Federation of Pakistan Chambers of Commerce and Industry (FPCCI) President Irfan Iqbal Sheikh has cautioned that Pakistan may experience negative growth in fiscal year 2023.

He highlighted the glaring anomalies in fiscal discipline and management of external account despite the harsh contractionary measures taken over the past many months on dictates of the International Monetary Fund (IMF).

Sheikh pointed out that the business, industry and trade community had foreseen
that Pakistan’s economic growth would turn negative by the
end of FY23.

Based on data of the past eight to nine months, ie July 2022 to March 2023, the international financial institutions (IFIs) have substantively revised downwards Pakistan’s growth rate projections.

“The World Bank has revised growth rate to 0.4%, the IMF to 0.5% and Asian Development Bank to 0.6%,” he added.

The FPCCI chief, however, said that independent economists were projecting the year-end growth to be in negative in the range of -1% to -2.5% with millions more being added to the unemployment pool.

“This will be the most unfortunate economic scenario in the country’s history and the recessionary cycle will be very hard to break,” Shaikh remarked.

“This is what we have been forecasting for months because the contractionary measures will lead to shrinking of the economy between 1-3%,” SITE Association of Industry (SAI) Chairman Riazuddin said while talking to The Express Tribune. “Unfortunately, that was the IMF agenda.”

Sheikh emphasised that exports and export-oriented industries must be protected at all costs otherwise the entire economy would collapse.

He demanded that the Export Finance Scheme (EFS) and Long-Term Financing Facility (LTFF) of the State Bank should be offered at favourable terms with maximum interest rate at 10%, which would enable exporters to meet their pending orders.

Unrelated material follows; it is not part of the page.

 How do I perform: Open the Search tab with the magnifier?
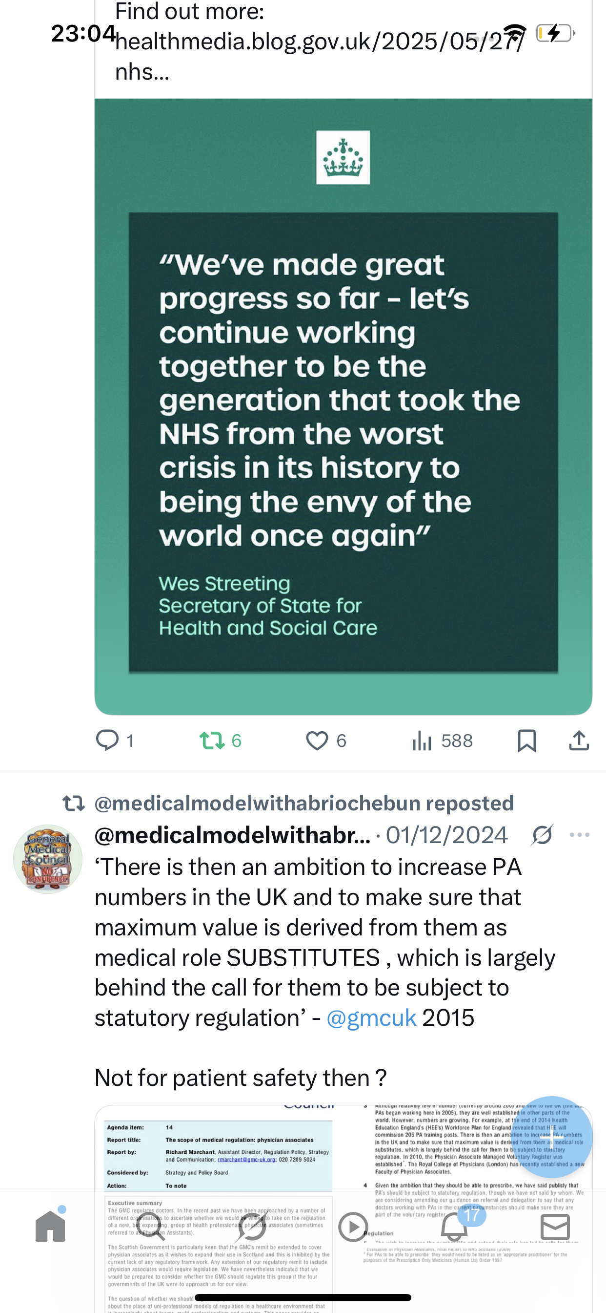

According to a recent Gallup Business Confidence Index for the first quarter of 2023, business owners are increasingly pessimistic about the current conditions and future business prospects.

The report has attributed the pessimism to a combination of factors, including the political instability experienced last year and various economic crises. These factors have contributed to a sense of insecurity among business owners.

“When the growth rate becomes negative in a country like Pakistan with virtually no foreign exchange reserves, an exploding population and a battered industrial base, the entire political, social and economic fabric is torn apart,” he said, adding that was why the FPCCI proposed the National Economic Agenda for the next 15 years with all political parties on board for continuity of economic, industrial, trade, taxation, monetary, agricultural, IT and IT-enabled services (ITeS) and SME policies.

“Pakistan’s economic growth is likely to turn negative owing to industrial closures and the falling growth of large-scale manufacturing (LSM) to negative 4.4% in January 2023,” Arif Habib Commodities CEO Ahsan Mehanti told The Express Tribune.

The government was determined to privatise the loss-making entities and take austerity measures, he pointed out.

Subsidising exporters for bringing back foreign exchange earnings and incentives for FX remittances could reduce the rupee’s instability and slash inflation, which were the root causes of economic slowdown, he said and hoped that an agreement with the IMF would help stabilise and improve economic indicators.

“Disposing of state lands to overseas and local investors will help pay off the government debt, which is causing external account imbalances and resulting in contractionary measures,” Mehanti said.

Sheikh proposed a broadened tax base and simplified taxation system in the upcoming federal budget for 2023-24 and said that the FPCCI was ready to resume consultative process with the government at all levels.

 

 

Published in The Express Tribune, April 15th, 2023.